▶ [TASK BRIEF]:
What you should give back is every line from the one containing "Given: Click the Market Summary breadcrumb" through the last line of the records below, word for word and without pictures.
DATA FOR REVIEW START
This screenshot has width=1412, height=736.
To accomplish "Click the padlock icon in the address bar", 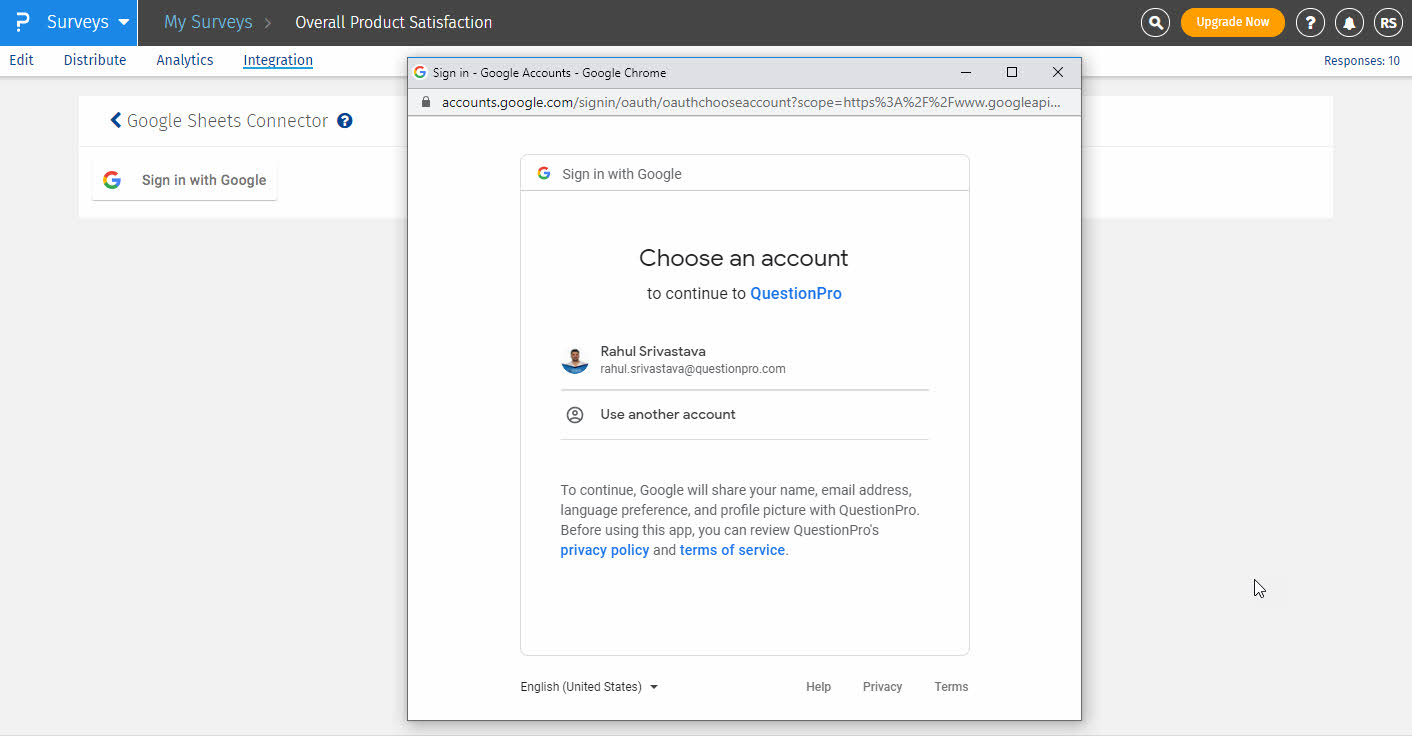I will point(426,102).
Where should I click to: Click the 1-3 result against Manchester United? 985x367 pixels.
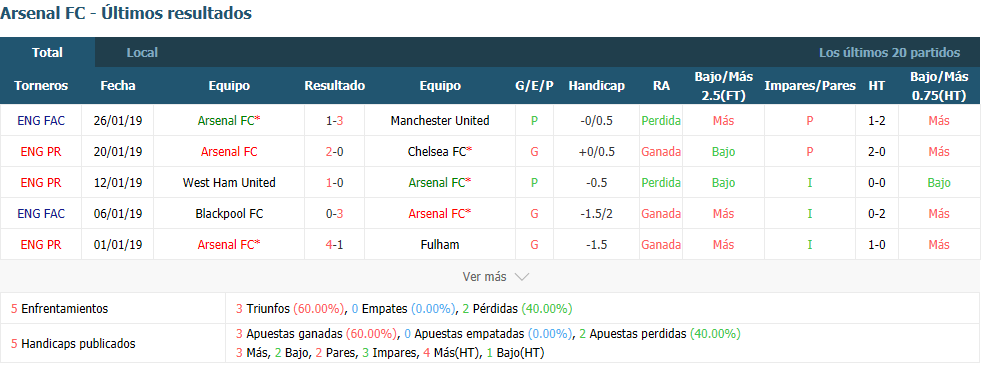335,121
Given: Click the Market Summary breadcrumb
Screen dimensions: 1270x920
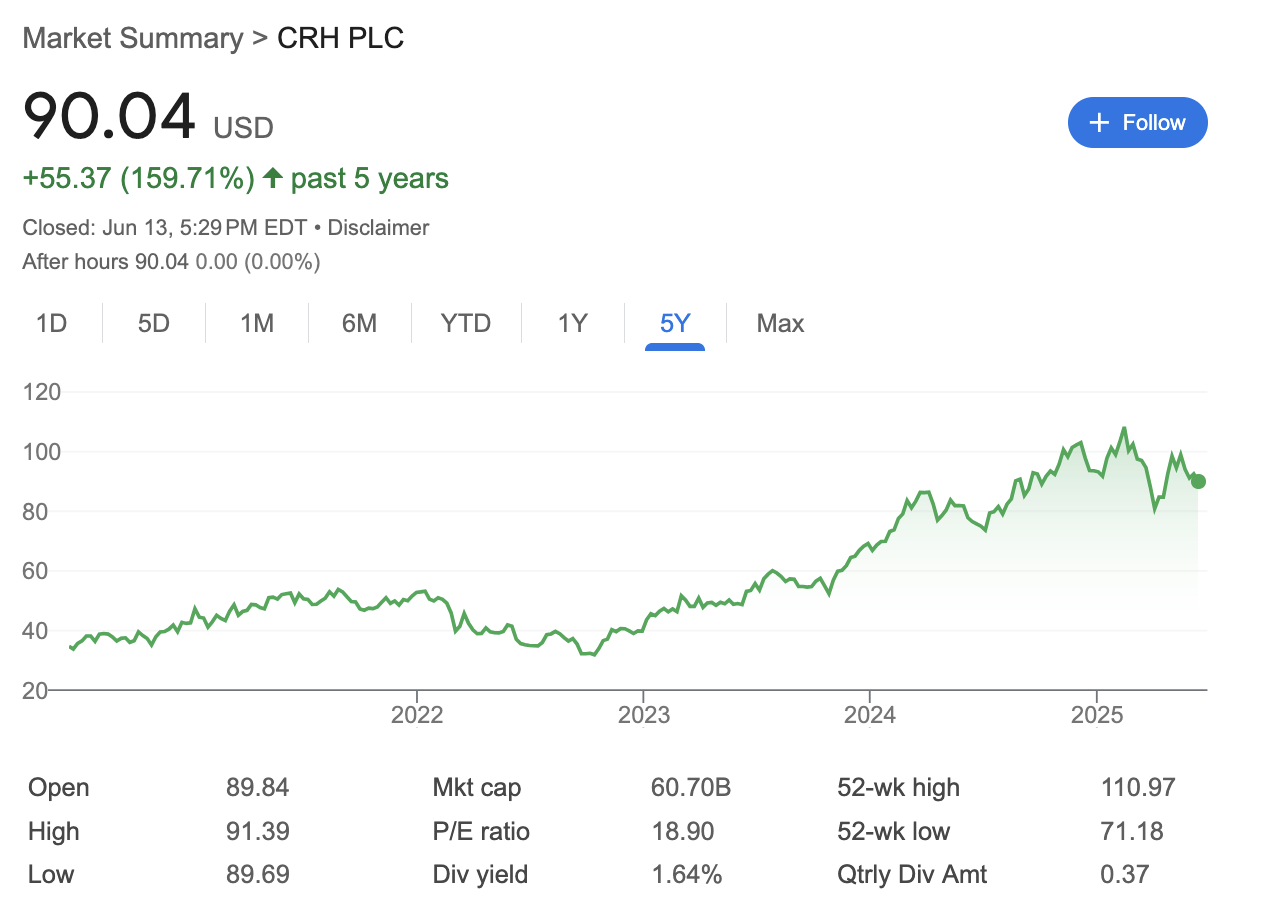Looking at the screenshot, I should [132, 38].
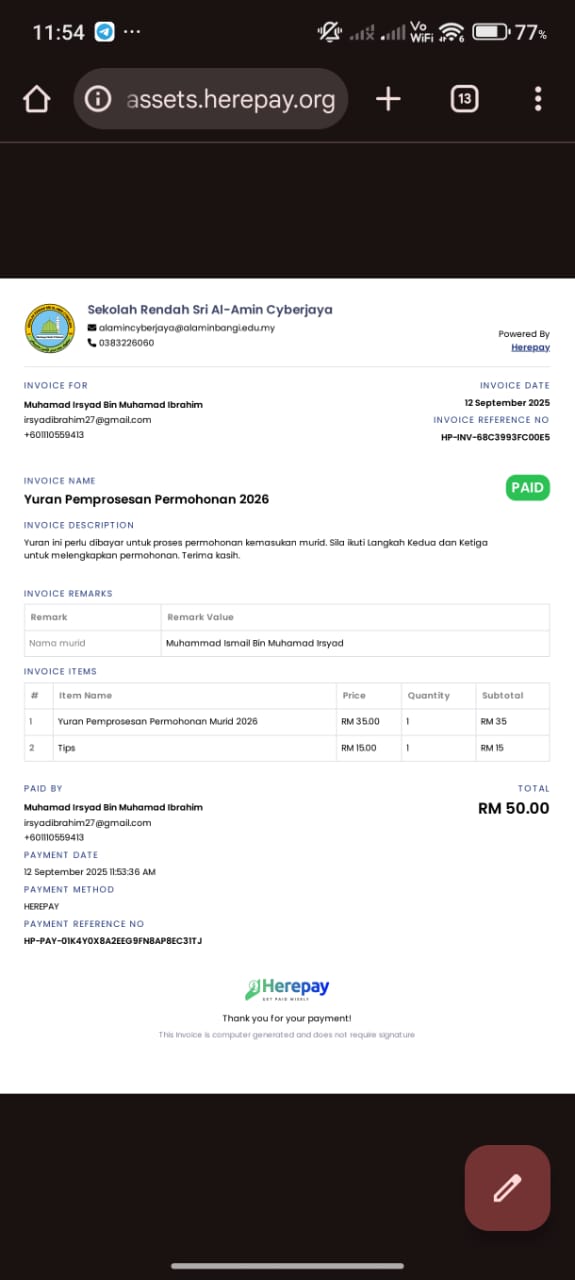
DATA FOR REVIEW END
▶ [TASK OUTPUT]:
Given: Click the Market Summary breadcrumb
Screen dimensions: 1270x920
Looking at the screenshot, I should [132, 38].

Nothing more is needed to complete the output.